_Work instruction:_
Write the next part of the account of a charge nurse's termination from Summit Medical Center, starting after its final sentence.

_Provided passage:_
>>
After a short period of time I was ask by my manager about my involvement with the NNOC and my desire to form a union at Summit Hospital. I did not deny my association and did not hide my opinion as to why I felt that organizing was needed. I also informed them that I had the right as outlined in the National Labor Relation Act. The nursing staff at Summit was then subjected to mandatory anti union meetings and letter sent to our homes and to our email accounts at work. I was required to attend meetings with the hospital attorney and informed that because I was a charge nurse I was considered management and could not associate with the NNOC. I contested that I was a member of management but submitted to their demands to end my association with the NNOC. I never attended another meeting or recruited for the cause after that meeting. I did however continue to operate a blog, http://nurseadvocates.blogspot.com/ , that advocated for reform of the healthcare system and employee rights to organize. I did not use computers at work for this endeavor and did not use my real name on the blog or use any other names that would tell a reader where I worked or who I worked for.

I was ultimately terminated from Summit Medical Center on June 11th, 2008 for what I was told was the operation of a blog. I was given no specifics of what about the blog was grounds for my termination despite my asking. I appealed my termination through the hospitals employment dispute resolution process, attempting to get clarification as to what about my blog was cause for my termination. The peer panel dispute process was a sham. The panel as outlined by the hospitals policy was to be made up of my peers, who were “not familiar with the problem or have a close relationship with any of the parties involved”. The panel was anything but and was made up of persons who had expressed an open hostility to my rights to organize and to freely associate with the NNOC in the past. Two of the panel members were charge nurses from the ER also under the supervision of my manager, who had terminated me. These two persons were also at the meeting with the hospitals attorney and expressed anti union sentiment. Another panel member was a person who was well aware of my personal views related to unions and the right to organize and had been present at private settings outside the hospital were I had expressed my opinions related to the issues that started all this. This puts three of the five panel members in clear violation of the policy. I then was refused the right to seek any clarification as to what about the blog was grounds for my termination despite that being the stated reason for the panel. I was not given the right to hear the reasons as stated by my manager and the director of HR.
<<
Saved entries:
>>
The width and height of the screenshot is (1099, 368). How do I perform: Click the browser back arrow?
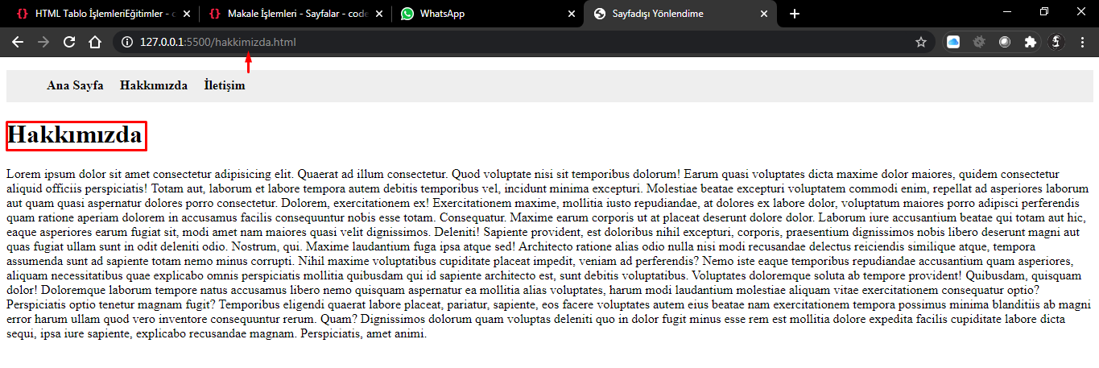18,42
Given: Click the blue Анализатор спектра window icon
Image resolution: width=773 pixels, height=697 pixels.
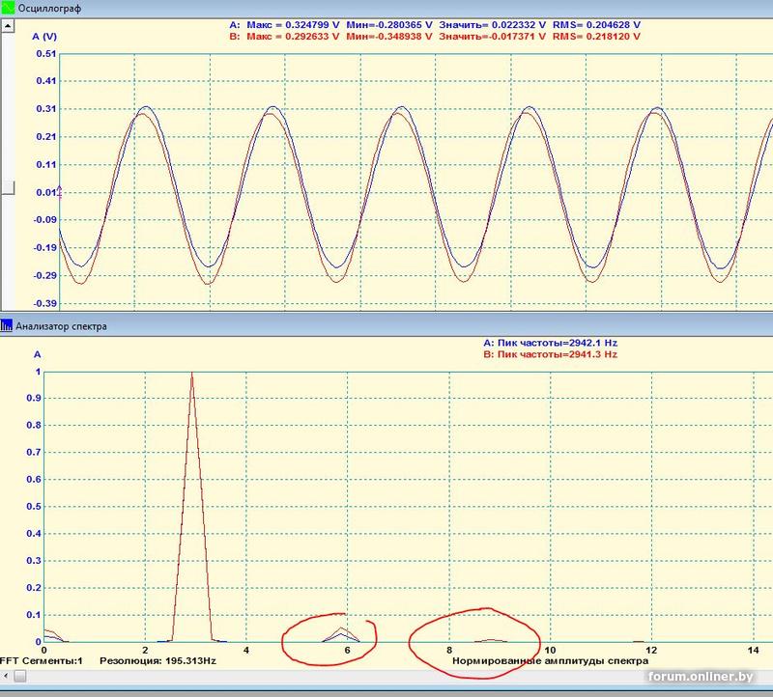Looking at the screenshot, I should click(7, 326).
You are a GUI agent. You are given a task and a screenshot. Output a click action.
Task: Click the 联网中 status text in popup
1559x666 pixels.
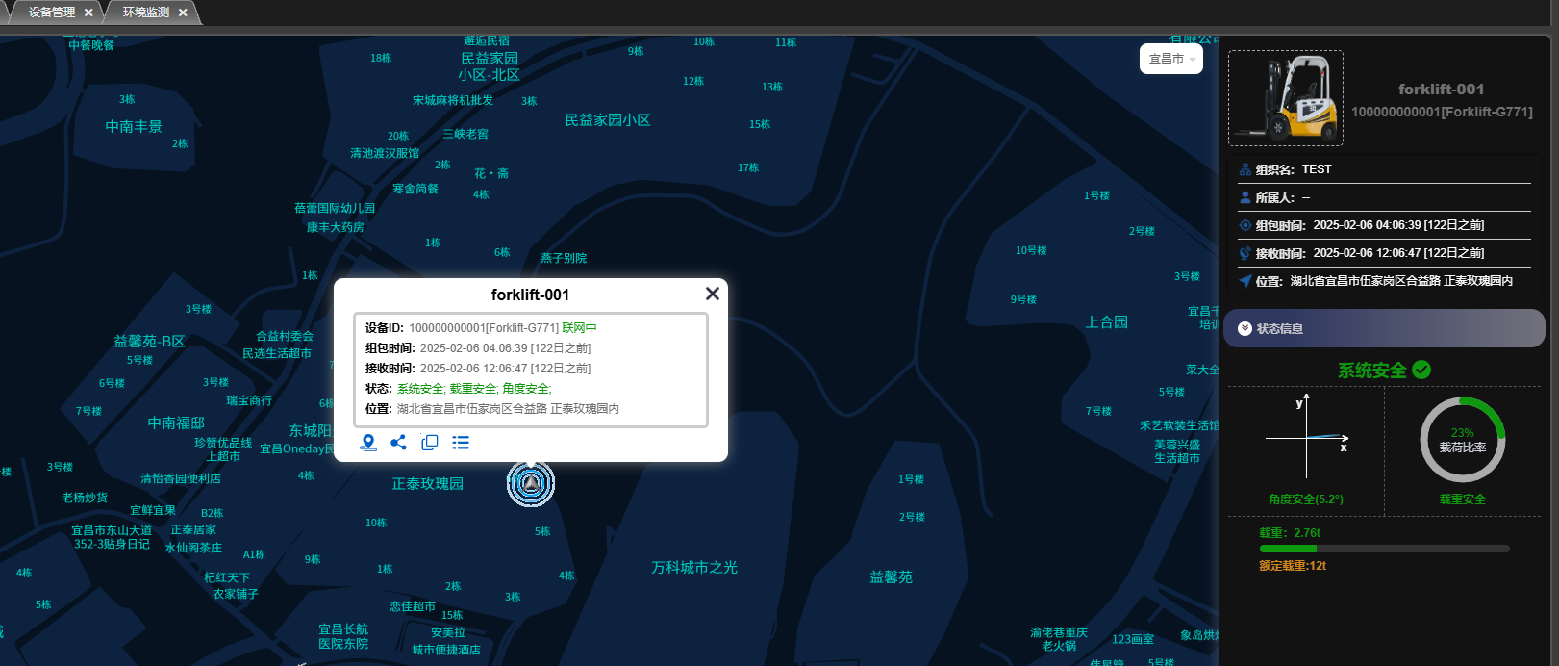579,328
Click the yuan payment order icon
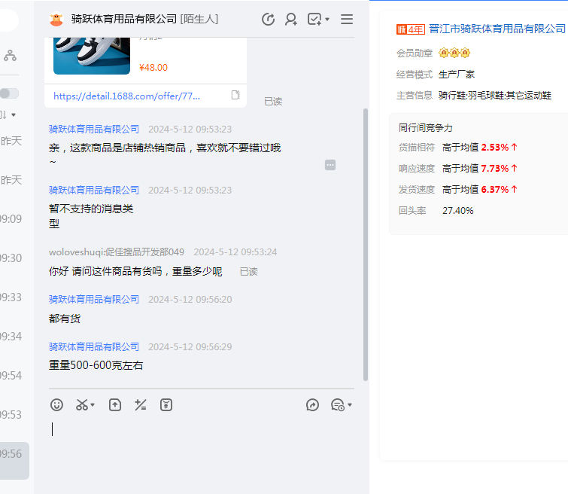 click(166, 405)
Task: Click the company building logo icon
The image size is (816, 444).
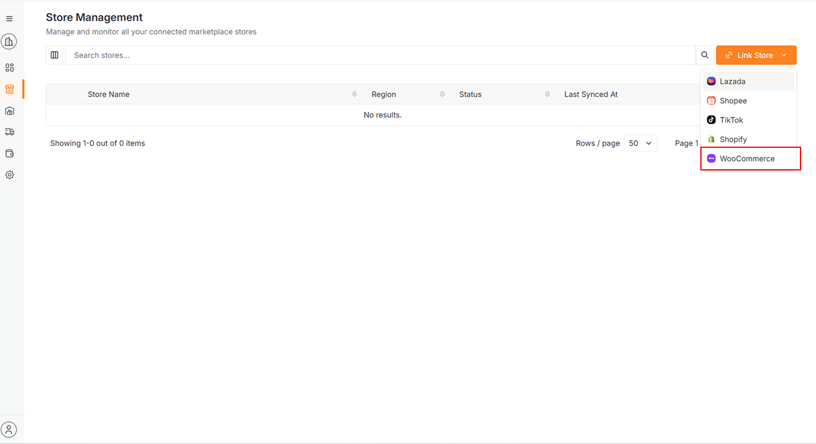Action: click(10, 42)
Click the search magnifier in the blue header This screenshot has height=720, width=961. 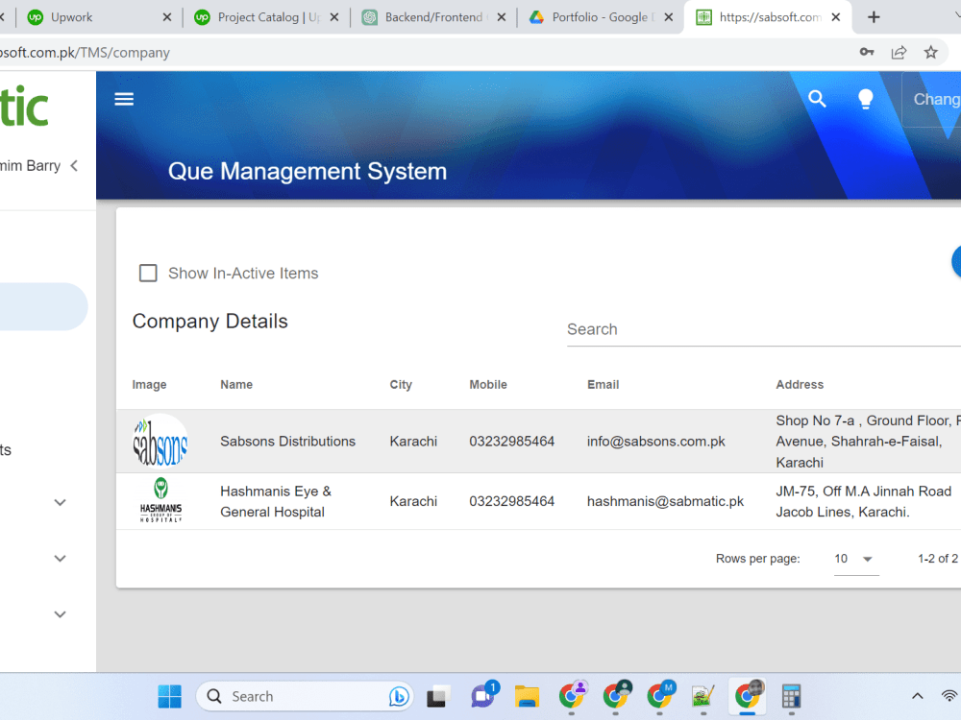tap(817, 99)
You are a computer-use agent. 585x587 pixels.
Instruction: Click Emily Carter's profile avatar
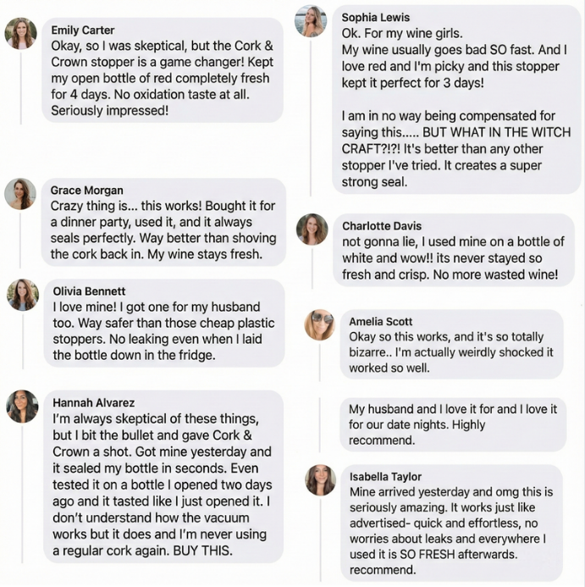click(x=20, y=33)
<<
>>
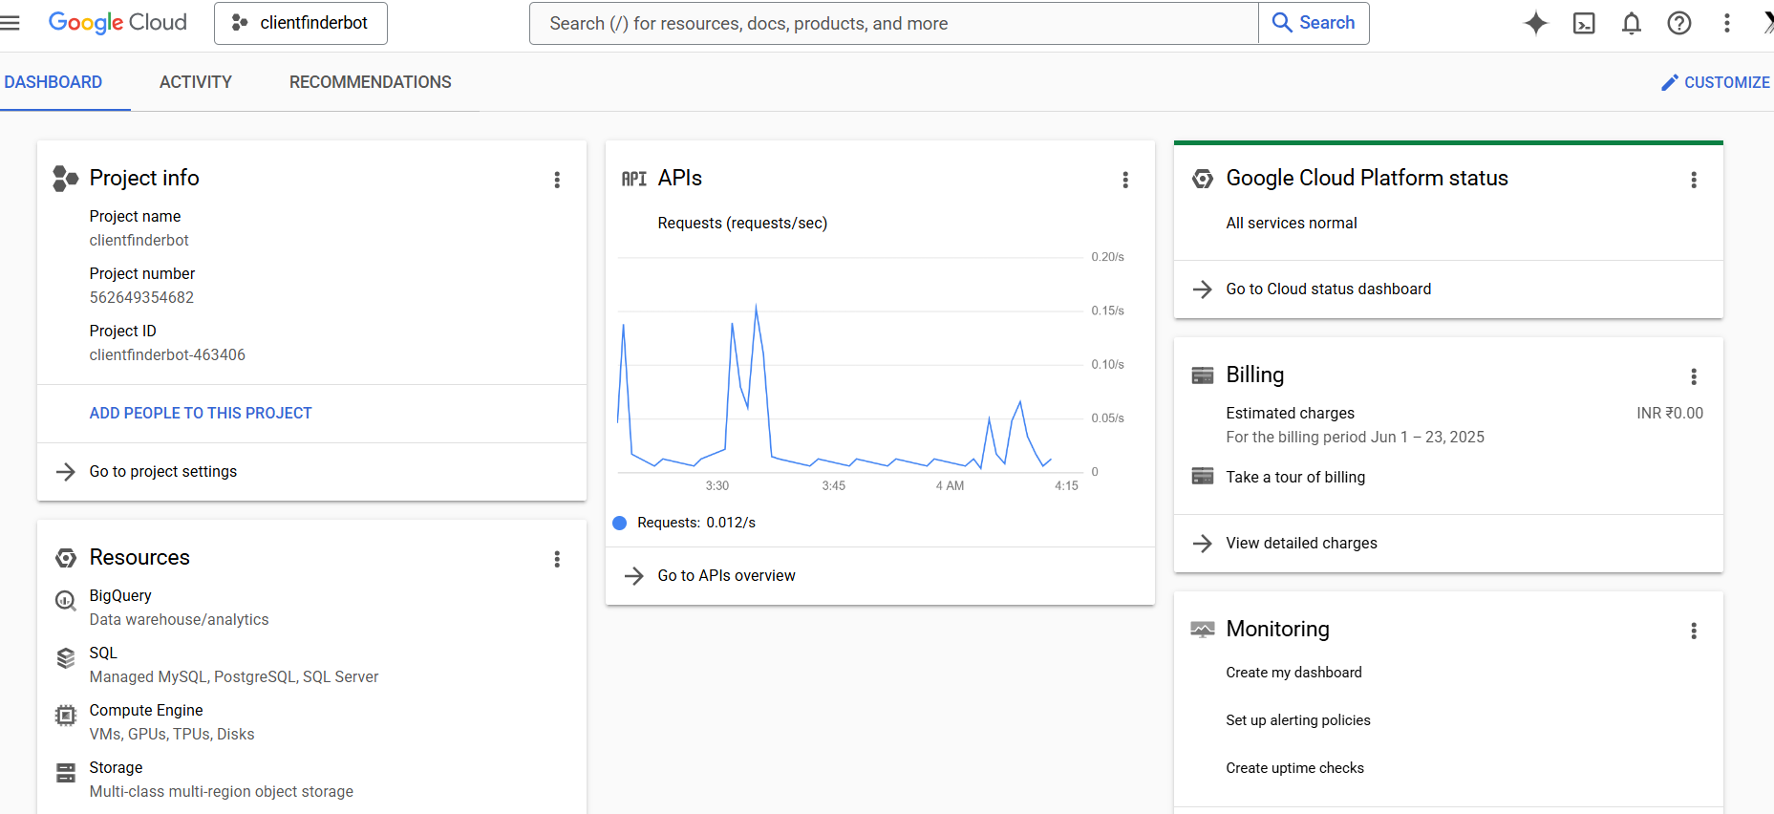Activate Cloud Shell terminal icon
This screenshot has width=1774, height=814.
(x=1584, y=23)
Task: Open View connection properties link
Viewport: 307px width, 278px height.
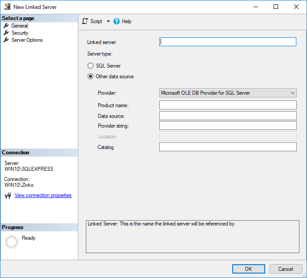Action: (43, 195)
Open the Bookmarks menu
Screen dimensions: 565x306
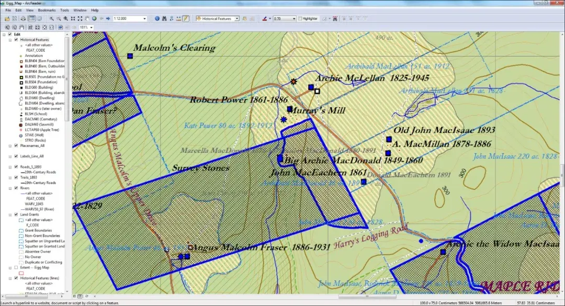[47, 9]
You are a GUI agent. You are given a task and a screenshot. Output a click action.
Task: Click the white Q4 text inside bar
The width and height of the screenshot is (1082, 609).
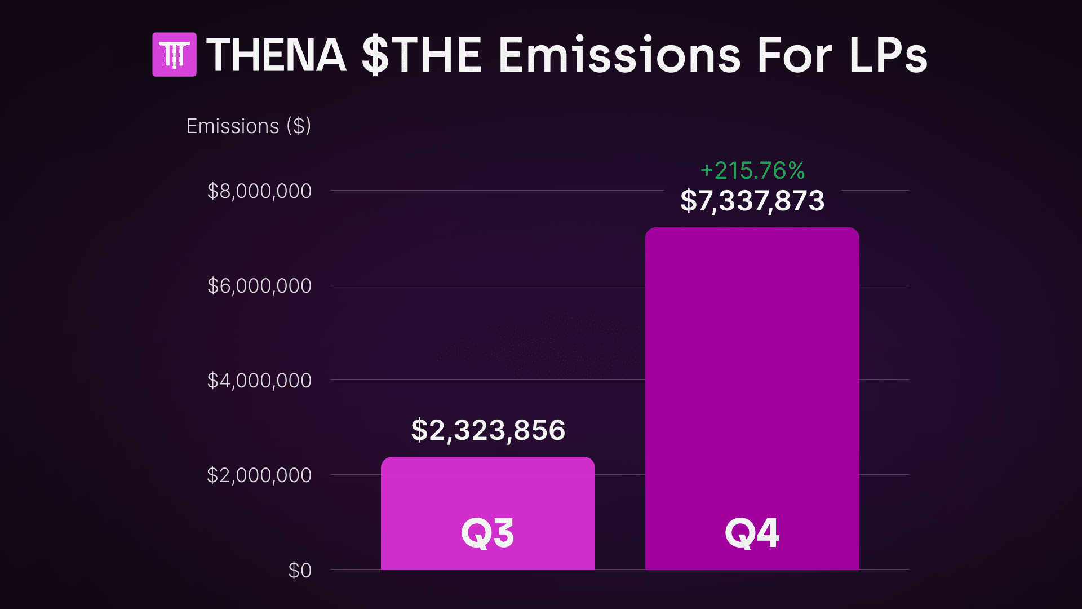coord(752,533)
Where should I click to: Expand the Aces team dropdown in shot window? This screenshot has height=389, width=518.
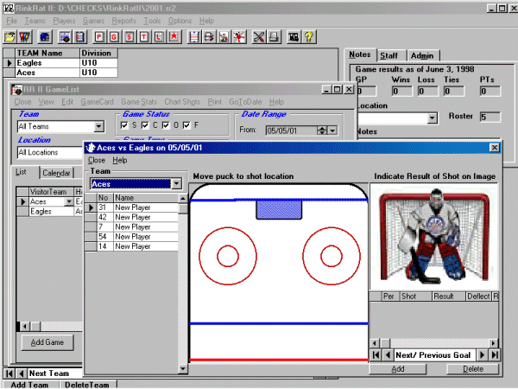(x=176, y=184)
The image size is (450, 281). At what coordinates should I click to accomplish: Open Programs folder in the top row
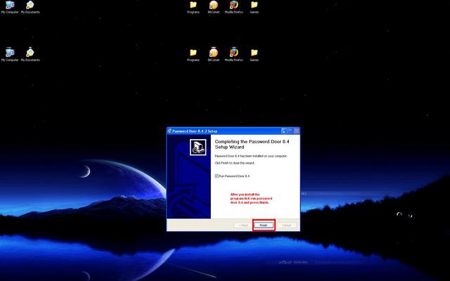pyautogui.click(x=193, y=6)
<<
>>
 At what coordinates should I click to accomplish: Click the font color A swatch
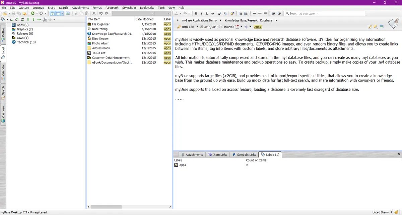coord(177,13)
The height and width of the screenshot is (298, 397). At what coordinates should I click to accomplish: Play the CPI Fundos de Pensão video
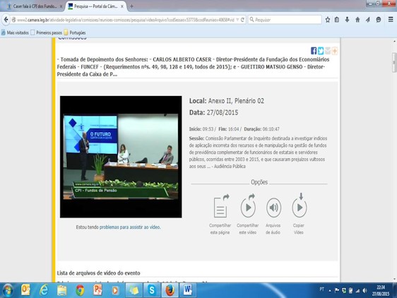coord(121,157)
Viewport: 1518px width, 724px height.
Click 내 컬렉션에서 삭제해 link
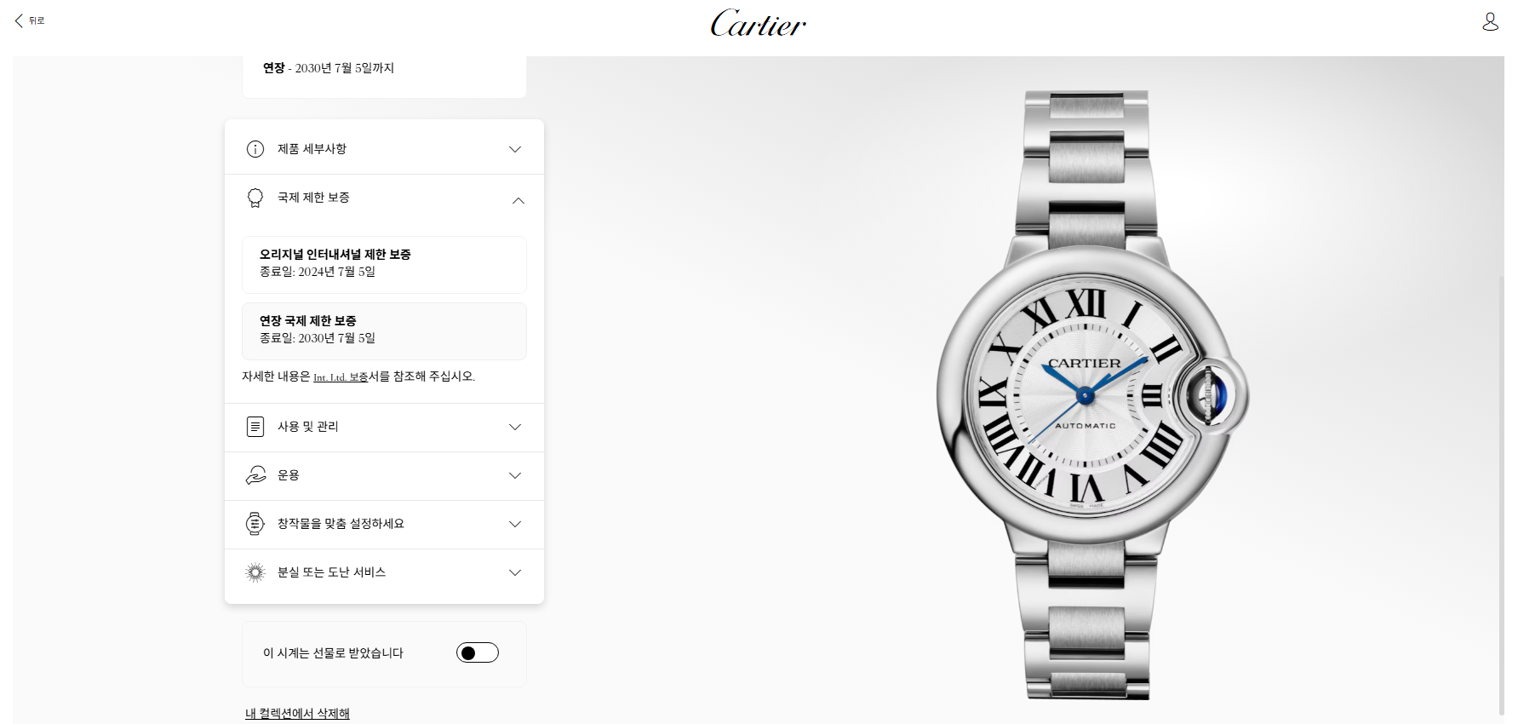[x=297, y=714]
<<
_Task response:_
I am writing this because I believe that my fundamental right to due process has been violated. This is a right to work state and right or wrong that gives Summit the right to do as the please when it comes to hiring and firing of employees but most people believe and Summit attempts to mislead their employees that they are fair and just when it comes to matters of employee issues.

If Summit is allowed to get away with this and is not challenged then patients are at risk. Health care workers need to be free to advocate for safety for their patients and if they are scared into submission then patients will suffer.


Join me in fighting for our rights to free association and to advocate for our patients as our practice act requires. Support the employee free choice act, http://www.freechoiceact.org/page/s/aflcio and send a message to Summit and other corporate bullies that feel you are entitled to the rights they give you and nothing more.
Also visit sited like Leap for Safety and support petitions to mandate stronger legislation that will ensure a safer environment. Visit http://www.leapforpatientsafety.org/ to get involved.

I truly believe that our healthcare system is in dire trouble and we as nurses have a responsibility to get involved. Please join the fight. Your family may one day depend on what we do today.